# Required work:
Pictures in the data should be dropped; transcribe exactly the lines from the one that has "Click the Search Project button" through the one that has "Image resolution: width=913".

# Source information:
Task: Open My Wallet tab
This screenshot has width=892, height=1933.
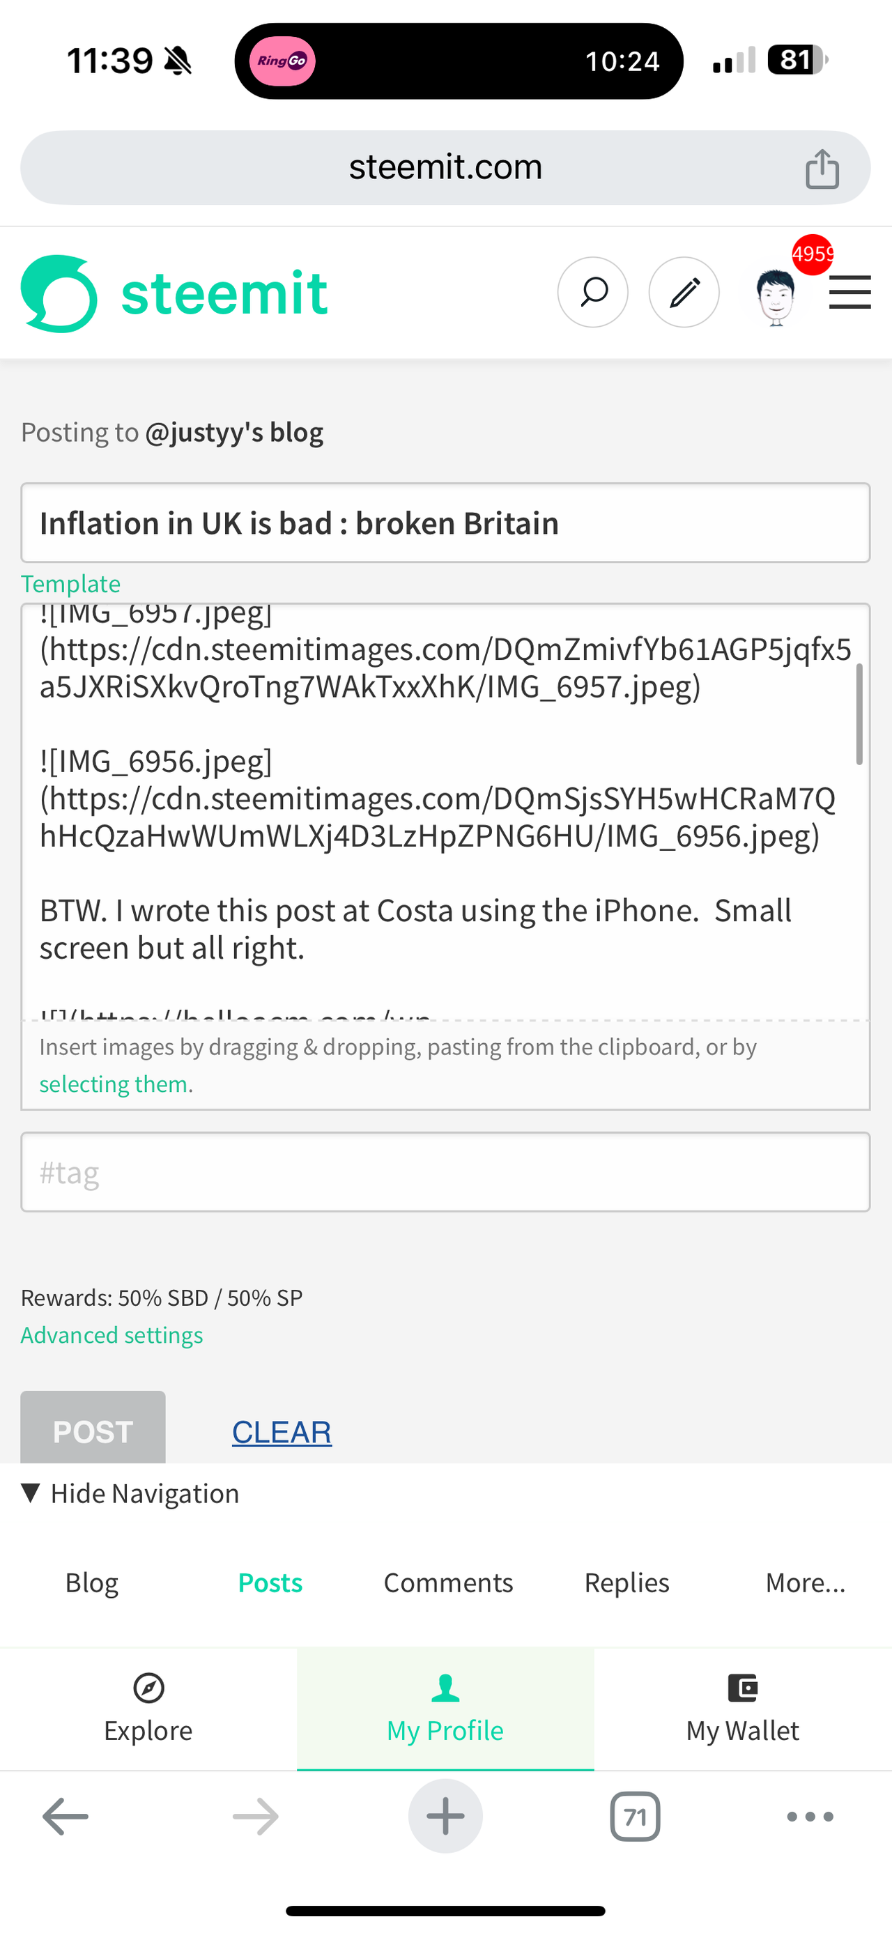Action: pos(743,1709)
---
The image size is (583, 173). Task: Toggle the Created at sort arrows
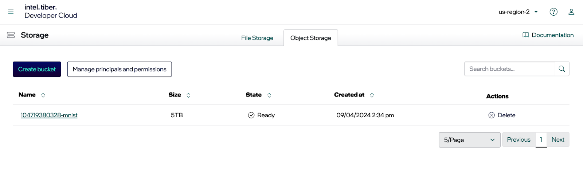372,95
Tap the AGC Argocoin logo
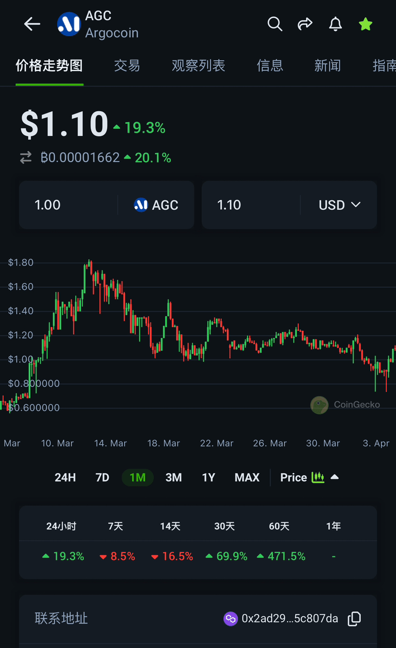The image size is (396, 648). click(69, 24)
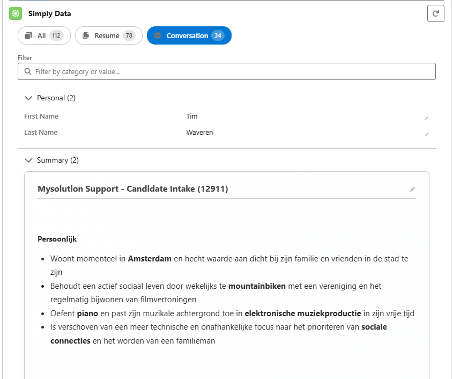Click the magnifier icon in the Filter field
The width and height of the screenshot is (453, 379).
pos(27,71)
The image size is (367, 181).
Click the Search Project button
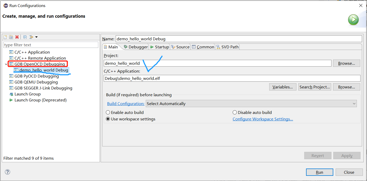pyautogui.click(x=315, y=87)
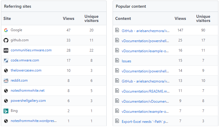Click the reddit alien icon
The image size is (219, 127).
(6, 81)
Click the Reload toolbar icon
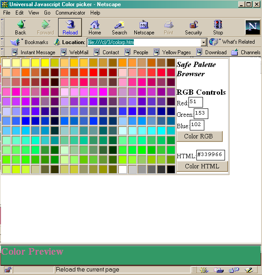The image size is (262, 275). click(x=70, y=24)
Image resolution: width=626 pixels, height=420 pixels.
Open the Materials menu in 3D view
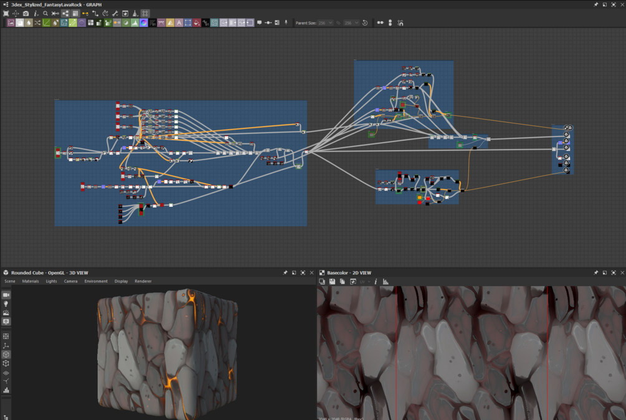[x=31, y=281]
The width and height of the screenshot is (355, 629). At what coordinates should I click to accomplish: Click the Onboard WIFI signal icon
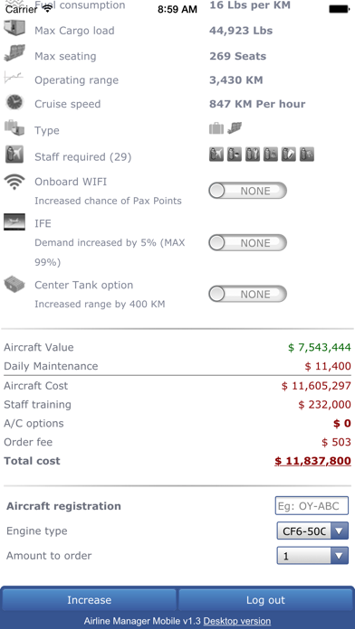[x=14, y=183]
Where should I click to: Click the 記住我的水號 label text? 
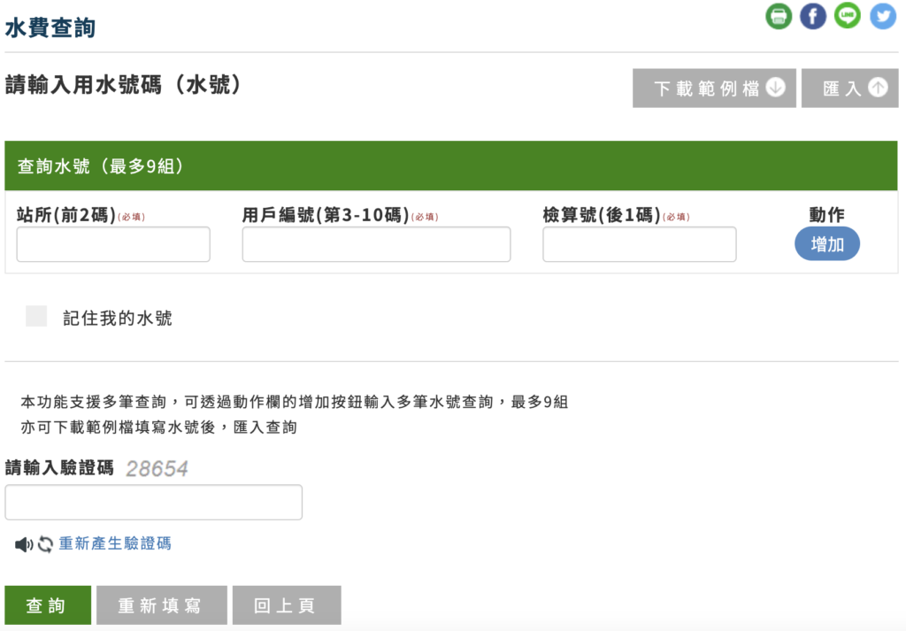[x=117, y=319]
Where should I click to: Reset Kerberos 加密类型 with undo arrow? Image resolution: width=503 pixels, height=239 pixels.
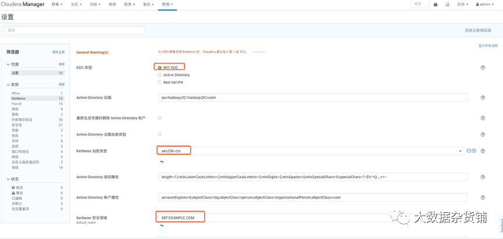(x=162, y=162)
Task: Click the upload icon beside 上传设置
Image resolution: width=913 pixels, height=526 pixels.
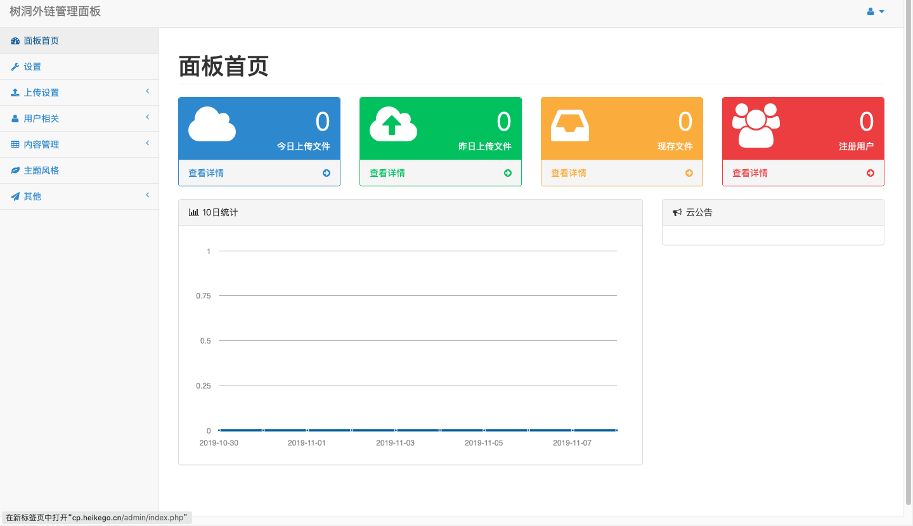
---
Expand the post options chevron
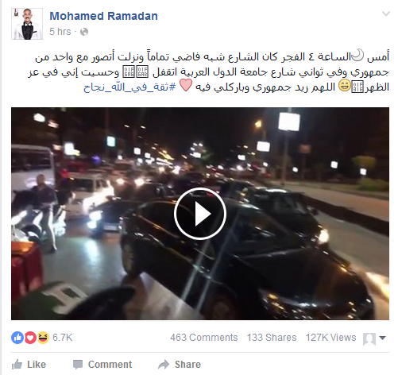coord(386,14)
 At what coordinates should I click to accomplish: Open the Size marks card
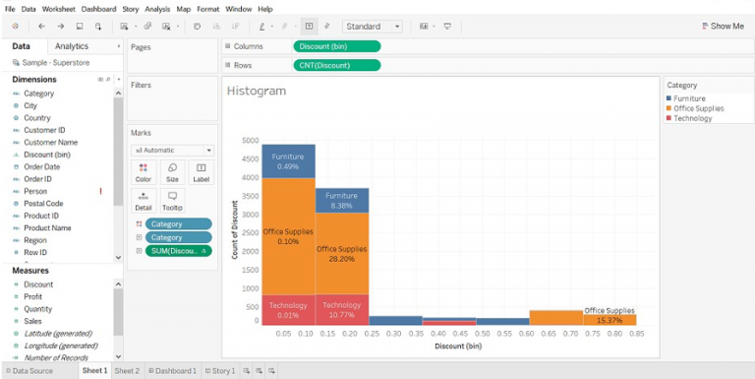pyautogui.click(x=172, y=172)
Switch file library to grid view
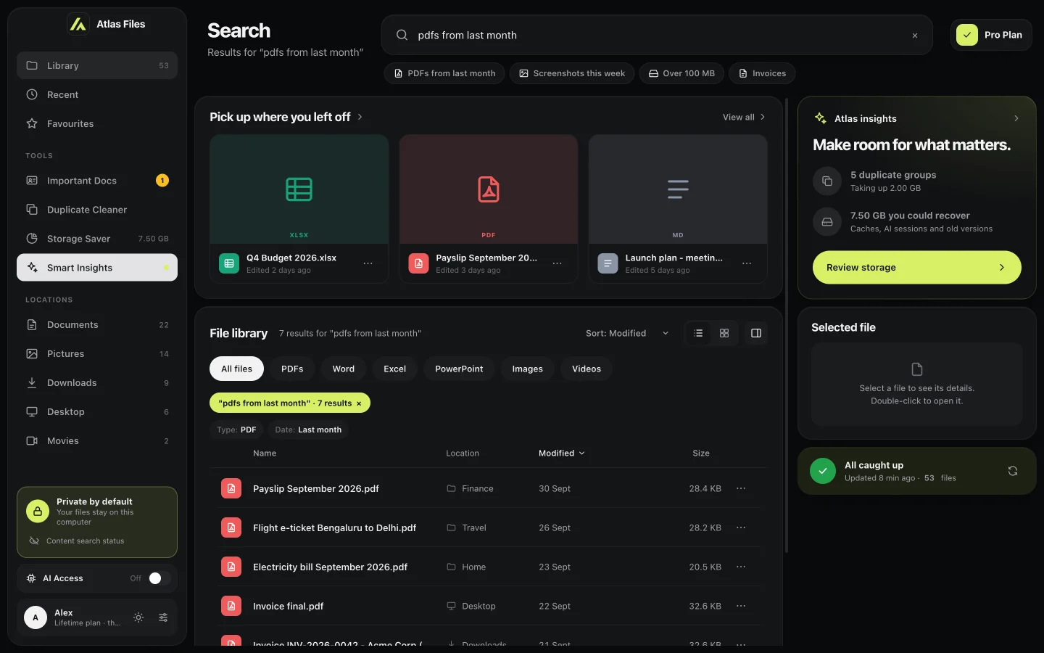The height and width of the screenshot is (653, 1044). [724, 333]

# Written answer:
Click the Search Project button
pyautogui.click(x=315, y=87)
Click the reddit alien icon
The image size is (219, 127).
(6, 81)
Click the Reload toolbar icon
The image size is (262, 275). click(x=70, y=24)
Image resolution: width=626 pixels, height=420 pixels.
Open the Materials menu in 3D view
[x=31, y=281]
The width and height of the screenshot is (355, 629). At what coordinates should I click to accomplish: Click the Onboard WIFI signal icon
[x=14, y=183]
Where should I click to: Click the 記住我的水號 label text? 
[x=117, y=319]
Where should I click to: Reset Kerberos 加密类型 with undo arrow? Image resolution: width=503 pixels, height=239 pixels.
(x=162, y=162)
Task: Click the upload icon beside 上传设置
Image resolution: width=913 pixels, height=526 pixels.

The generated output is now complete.